The Parable of the Icarians

Gethsemani Abbey as it looked during
Merton's residence in the 1950's
     What most strikes me in Merton’s story, however, is a little parable which he weaves into the larger narrative.  As it happens, among the other passengers on the ship that carries the Trappists to America  are members of a secular communal group called the Icarians.  Merton doesn’t miss an opportunity to contrast the peace and order of the Trappists, whose little society is founded on Jesus Christ, with the Icarians, who follow the ideas of the socialist utopian Etienne Cabet: the trappists feed the other travelers, including the Icarians, from their mobile kitchen, while the Icarians prohibit their members from taking spiritual sustenance at the monks’ masses; the Trappists “owned all their property in common.  They were, in fact, vowed to the most uncompromising poverty, forbidden to possess anything as individuals,” whereas when the Icarians decide to divide up their wealth one member attempts to make off with all of it and another “wrote a letter of delirious invective against Cabet and then blew out his brains.”  The Trappist superior is shocked when one Icarian, who had fallen overboard, confided that he was prepared to stab himself to death rather than drown if nobody came to save him; later, the monk is bemused to discover that another Icarian, who is asking to join the Trappists, is in fact a married man.
     Merton himself explains the difference between the two groups as follows:

. . . the monks had Christ living and working in them by faith, by charity.  The monks were united by the Holy Spirit in the peace of God, which tames and dominates and sublimates man’s nature and ordains it to the highest possible ends.  But the Icarians were united only by the frail bonds of an “armed neutrality” of insatiable animal appetites.

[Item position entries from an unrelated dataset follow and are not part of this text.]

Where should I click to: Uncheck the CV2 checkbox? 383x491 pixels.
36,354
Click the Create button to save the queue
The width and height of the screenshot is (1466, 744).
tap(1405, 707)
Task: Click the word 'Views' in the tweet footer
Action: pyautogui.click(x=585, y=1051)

     Merton’s thesis is a simple one (which I address from a somewhat different angle in my recent  post :"Random Selection Favors Religion, or What Would Darwin Do?"): Jesus Christ is the foundation of all truth, and a society built on Christ will be orderly and flourishing; a society that relies exclusively on human wisdom is doomed to futility and disintegration.  The Icarians (who were actually more successful than most such groups: their last community didn’t disband until 1898, fifty years after they began) are neither the first nor the last example history offers.  Merton saw it himself in his own history, in the contrast between the disorder and unhappiness of his early, worldly, life, and the joy that he found in the Christ-centered world of the monastery (and one hopes he found his way back to the Lord before the final end).  His tale of the Trappists and the Icarians is just one more illustration that only the house built on the Rock (see Matthew 7:25) will stand.